→ Passage to read
□ □ □ □ □
Ivan Martynushkin, a Red Army officer who turned 21 when his unit liberated the death camp, said last year: "We saw emaciated people — very thin, tired, with blackened skin. You could see happiness in their eyes. They understood that their liberation had come, that they were free."
Shadow looms
This year's anniversary — a year since Jewish shoppers were gunned down in Paris by an adherent of the Islamic State terror group — coincides with a shadow cast over a new generation of Jews, driving record numbers to leave the continent for Israel or America.
“We must be honest enough to admit that more than 70 years after the Shoah, anti-Semitism is still alive in our 'civilized' European Union," said Federica Mogherini, the European Union's top foreign affairs official.
In an interview with VOA, Poland's chief rabbi, Michael Schudrich, a native New Yorker and a dual U.S.-Polish citizen, echoed the warning.
Asked whether Jews still have a future in Europe, he said: "This is a very tense time for Jews in Europe. And it is not as simple a question to answer as it might have been five years ago. But at the end of the day, I can't imagine that all the Jews are going to leave Europe and so, therefore, there has to be a future."
Record French exodus
France, which has the largest Jewish population of any European country, has seen a sharp rise in anti-Semitism.
A recent report by Human Rights First suggested that more than half of all reported hate crimes last year in France were anti-Semitic, despite the fact that Jews make up only 1 percent of the French population.
The consequence has been a dramatic exodus, with a record 8,000 French Jews leaving for Israel in 2015, according to Israel's Immigration Ministry.
On Tuesday, Israeli Prime Minister Benjamin Netanyahu accused Europeans of not doing enough to combat anti-Semitism. He said anti-Semitism is not merely growing among new immigrant communities on the continent, but is gaining traction across Europe.
□ □ □ □ □
→ Dataset content
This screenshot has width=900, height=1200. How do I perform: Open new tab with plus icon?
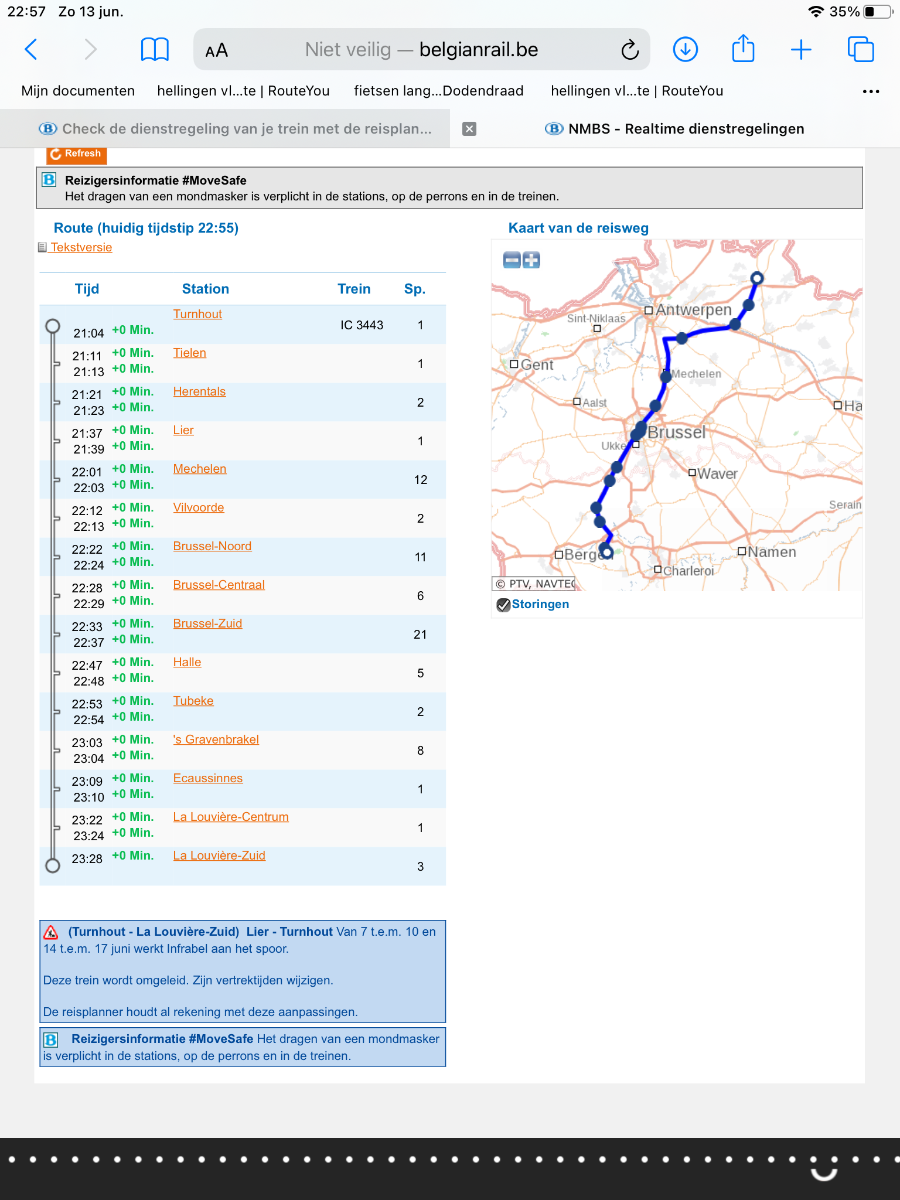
□ □ □ □ □
→ Required task 1
Answer these questions using the article on anti-Semitism in Europe:
(a) How old did Ivan Martynushkin turn when his unit liberated the death camp?
(b) Who is named as Poland's chief rabbi?
(c) According to Israel's Immigration Ministry, how many French Jews left for Israel in 2015?
→ Required task 2
Update the part of the article on anti-Semitism in Europe that opens with the words containing "The consequence has" and closes with "traction across Europe.", replacing "Tuesday" with "Wednesday".
→ Required task 3
Go on with the article on anti-Semitism in Europe from its final sentence.
The data has no connection to the article on anti-Semitism in Europe.

→ Expected output 1
(a) 21
(b) Michael Schudrich
(c) 8,000

→ Expected output 2
The consequence has been a dramatic exodus, with a record 8,000 French Jews leaving for Israel in 2015, according to Israel's Immigration Ministry.
On Wednesday, Israeli Prime Minister Benjamin Netanyahu accused Europeans of not doing enough to combat anti-Semitism. He said anti-Semitism is not merely growing among new immigrant communities on the continent, but is gaining traction across Europe.

→ Expected output 3
Success in fight elusive
Schudrich, who was attacked in 2006 in central Warsaw by a 33-year-old man with ties to Nazi organizations, doesn't entirely agree with the Israeli prime minister on the efforts of European governments.
"European leaders have not been effective in their attempts to fight anti-Semitism," he said. "European leaders, Jewish leaders, we really have not found the effective method yet. But what is equally important is that many European leaders still really want to try."
Schudrich welcomed remarks by German Chancellor Angela Merkel this week, when she stressed the importance of dealing with anti-Semitic attitudes among some migrants arriving from countries where "hatred toward Israel and Jews is commonplace."
She cited the fears of German Jewish leaders and argued that the need to teach the history of anti-Semitism in Europe has grown more urgent with the influx of a record 1.1 million asylum seekers to Germany last year, many from the Middle East.
"With many migrants, though, it is not only important to impart the lessons of the Holocaust, but the concepts of democracy, of multiculturalism and pluralism," Schudrich said. "These are not concepts they have encountered in their life experiences — it is not a criticism of them; it is a reality. And if they are going to succeed in Europe, then something is going to have to change. Learning about the Holocaust is one element in a much larger picture."